I was happy to know that Francis had chosen me as the girl he wanted to marry, yet at the same time upset that father thought so little of him as a potential husband for me.
I wanted him. Oh, how I wanted him! What was I to do?
* * *
Francis was persistent—and clever. My father would not agree to a betrothal, but he did not shout at Francis and send him away either. For once Francis discovered my father’s weakness—his constant shortage of money, and his worries about never having any more of it in the future—it was easy enough for him to use that knowledge to his advantage.
He began bringing father gifts, shirts of fine linen, costly boots, a handsome gold belt buckle. He offered to bring an Italian moneylender to Lambeth who, he said, would put an end to father’s seemingly endless cycle of worsening debt. He boasted of having a rich relation in Ireland who, he was assured, was growing richer all the time, and was sending him larger and larger sums. (“Perhaps the wild Irish are not so bad as we think,” father remarked to me after one of Francis’s visits.)

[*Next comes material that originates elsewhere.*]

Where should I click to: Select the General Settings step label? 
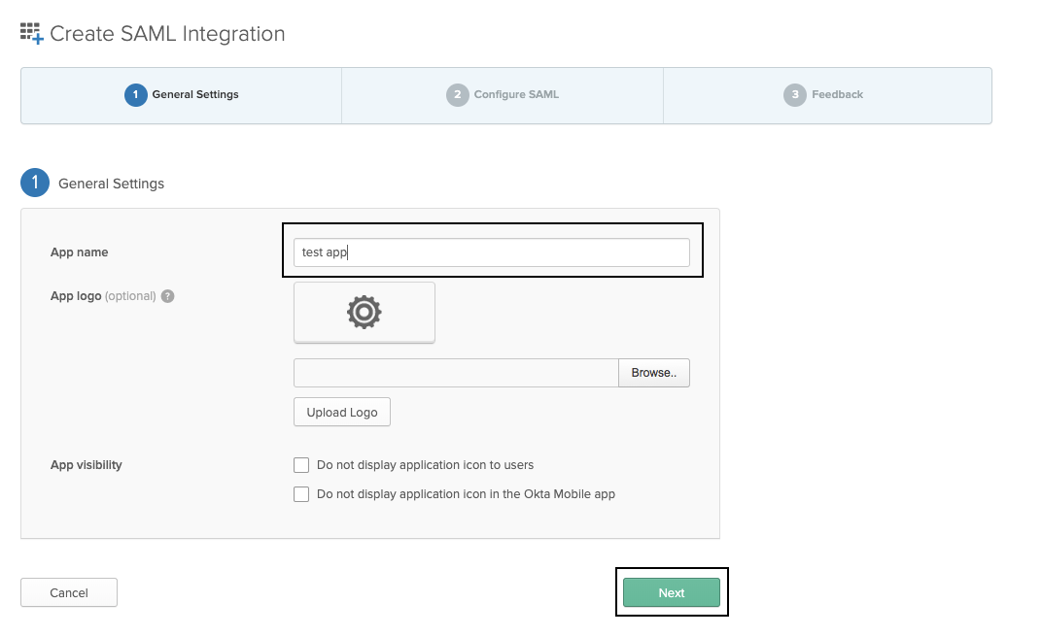click(194, 95)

At the same time, Francis was wooing me with greater fervor, ending my longing to see more of him and promising me that his heart was mine and only mine. He presented me with lengths of fine satin and velvet to be made into gowns, a quilted cap of silver sarcenet, coils of gold and silver braid, French gloves of the softest doeskin. He brought minstrels to sing to me, he gave me a small whimpering lapdog whose collar was a golden love knot bearing our initials. Each day brought new proofs of his devotion, until finally, one evening, he showed me two silver rings and said that they were meant for us.

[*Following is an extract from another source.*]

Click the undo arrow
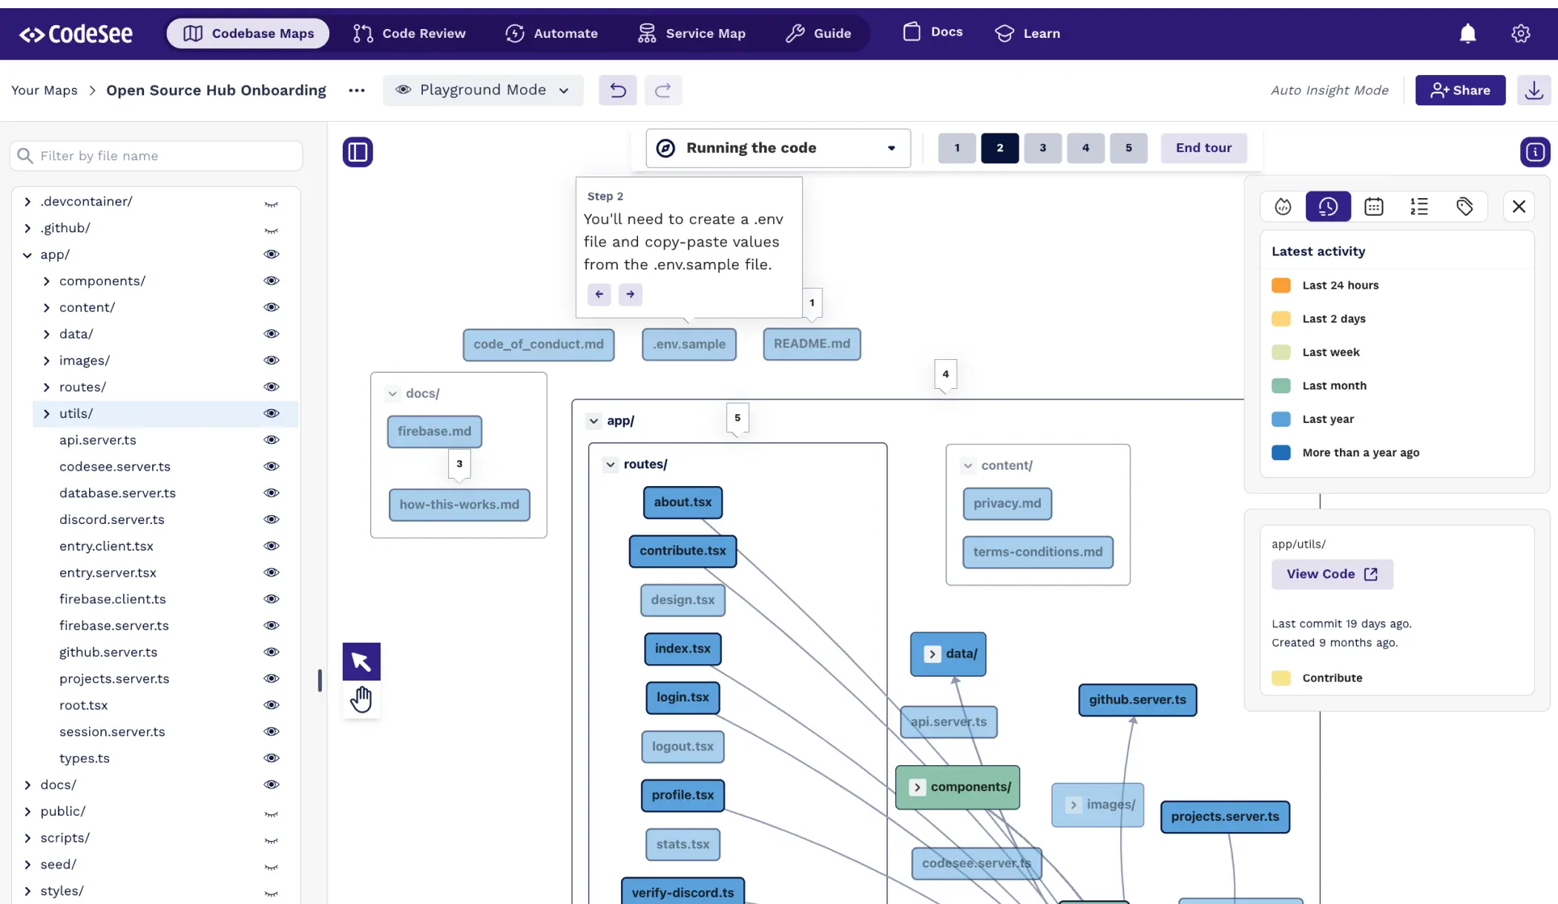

“One day, dear Catherine, when you are willing, we will don these rings and promise ourselves to one another. Then I will call you wife and you will call me husband. No one will ever be able to separate us, for we will be handfasted, pledged and promised in the eyes of God.”
I knew about handfasting, the ancient way of marriage that had been known since before churches existed. I was touched that Francis had bought the rings and imagined us vowing our love in the old way.
There was no Mistress Phippson at Lambeth, and no Paradise Chamber. But Grandma Agnes did have a special chamberer, Mary Lascelles, who oversaw the unmarried girls of the household, and who, in return for a generous money gift, would unlock special rooms she called her cupboards.